**OBJECTIVE**
Rewrite the listing below with every "GUI agent" changed to "screen agent" and all other text left unchanged.

**DATA LISTING**

* begin *

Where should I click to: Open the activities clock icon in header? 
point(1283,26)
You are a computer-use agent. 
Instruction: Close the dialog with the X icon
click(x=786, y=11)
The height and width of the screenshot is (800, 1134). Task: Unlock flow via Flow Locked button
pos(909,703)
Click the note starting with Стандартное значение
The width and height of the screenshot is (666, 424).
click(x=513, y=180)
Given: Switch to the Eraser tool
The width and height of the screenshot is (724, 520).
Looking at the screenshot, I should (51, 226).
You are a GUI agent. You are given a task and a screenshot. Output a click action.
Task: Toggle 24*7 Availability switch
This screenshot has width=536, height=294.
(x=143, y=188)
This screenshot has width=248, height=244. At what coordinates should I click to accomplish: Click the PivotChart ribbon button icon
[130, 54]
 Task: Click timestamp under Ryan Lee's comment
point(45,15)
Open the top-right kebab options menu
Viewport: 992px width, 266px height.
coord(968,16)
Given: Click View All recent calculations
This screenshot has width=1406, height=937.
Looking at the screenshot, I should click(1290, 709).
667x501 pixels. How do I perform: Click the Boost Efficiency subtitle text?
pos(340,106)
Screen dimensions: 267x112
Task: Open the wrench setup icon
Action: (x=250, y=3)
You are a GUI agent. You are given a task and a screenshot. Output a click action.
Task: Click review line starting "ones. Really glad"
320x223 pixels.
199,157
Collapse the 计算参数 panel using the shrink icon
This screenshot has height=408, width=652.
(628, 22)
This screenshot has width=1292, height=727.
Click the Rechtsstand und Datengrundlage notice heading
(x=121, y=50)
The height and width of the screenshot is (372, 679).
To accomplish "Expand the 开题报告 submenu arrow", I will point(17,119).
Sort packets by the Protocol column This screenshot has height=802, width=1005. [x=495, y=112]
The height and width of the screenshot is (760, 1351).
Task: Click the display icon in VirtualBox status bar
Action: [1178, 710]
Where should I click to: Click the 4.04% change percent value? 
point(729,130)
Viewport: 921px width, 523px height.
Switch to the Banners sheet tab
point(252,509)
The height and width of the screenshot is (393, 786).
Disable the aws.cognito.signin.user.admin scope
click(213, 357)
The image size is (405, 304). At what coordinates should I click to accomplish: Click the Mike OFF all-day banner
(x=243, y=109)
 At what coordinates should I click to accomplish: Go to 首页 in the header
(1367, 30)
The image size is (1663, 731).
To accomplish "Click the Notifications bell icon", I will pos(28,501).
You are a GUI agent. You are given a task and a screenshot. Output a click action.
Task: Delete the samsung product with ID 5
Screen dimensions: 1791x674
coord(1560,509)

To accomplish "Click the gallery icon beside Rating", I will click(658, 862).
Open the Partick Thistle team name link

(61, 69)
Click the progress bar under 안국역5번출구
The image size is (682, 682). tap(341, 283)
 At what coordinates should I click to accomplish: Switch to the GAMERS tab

* end *

**FULL SOLUTION**
Where should I click to: Open the activities clock icon in header? 
point(1283,26)
You are a computer-use agent. 
Instruction: Close the dialog with the X icon
click(x=786, y=11)
The height and width of the screenshot is (800, 1134). Task: Unlock flow via Flow Locked button
pos(909,703)
Click the note starting with Стандартное значение
The width and height of the screenshot is (666, 424).
click(x=513, y=180)
Given: Switch to the Eraser tool
The width and height of the screenshot is (724, 520).
Looking at the screenshot, I should (51, 226).
You are a screen agent. You are given a task and a screenshot. Output a click action.
Task: Toggle 24*7 Availability switch
This screenshot has width=536, height=294.
(x=143, y=188)
This screenshot has width=248, height=244. At what coordinates should I click to accomplish: Click the PivotChart ribbon button icon
[130, 54]
 Task: Click timestamp under Ryan Lee's comment
point(45,15)
Open the top-right kebab options menu
Viewport: 992px width, 266px height.
coord(968,16)
Given: Click View All recent calculations
This screenshot has width=1406, height=937.
Looking at the screenshot, I should click(1290, 709).
667x501 pixels. How do I perform: Click the Boost Efficiency subtitle text?
pos(340,106)
Screen dimensions: 267x112
Task: Open the wrench setup icon
Action: (x=250, y=3)
You are a screen agent. You are given a task and a screenshot. Output a click action.
Task: Click review line starting "ones. Really glad"
320x223 pixels.
199,157
Collapse the 计算参数 panel using the shrink icon
This screenshot has height=408, width=652.
(628, 22)
This screenshot has width=1292, height=727.
Click the Rechtsstand und Datengrundlage notice heading
(x=121, y=50)
The height and width of the screenshot is (372, 679).
To accomplish "Expand the 开题报告 submenu arrow", I will point(17,119).
Sort packets by the Protocol column This screenshot has height=802, width=1005. [x=495, y=112]
The height and width of the screenshot is (760, 1351).
Task: Click the display icon in VirtualBox status bar
Action: [1178, 710]
Where should I click to: Click the 4.04% change percent value? 
point(729,130)
Viewport: 921px width, 523px height.
Switch to the Banners sheet tab
point(252,509)
The height and width of the screenshot is (393, 786).
Disable the aws.cognito.signin.user.admin scope
click(213, 357)
The image size is (405, 304). At what coordinates should I click to accomplish: Click the Mike OFF all-day banner
(x=243, y=109)
 At what coordinates should I click to accomplish: Go to 首页 in the header
(1367, 30)
The image size is (1663, 731).
To accomplish "Click the Notifications bell icon", I will pos(28,501).
You are a screen agent. You are given a task and a screenshot. Output a click action.
Task: Delete the samsung product with ID 5
Screen dimensions: 1791x674
coord(1560,509)

To accomplish "Click the gallery icon beside Rating", I will click(658, 862).
Open the Partick Thistle team name link

(61, 69)
Click the progress bar under 안국역5번출구
The image size is (682, 682). tap(341, 283)
 At what coordinates should I click to accomplish: Switch to the GAMERS tab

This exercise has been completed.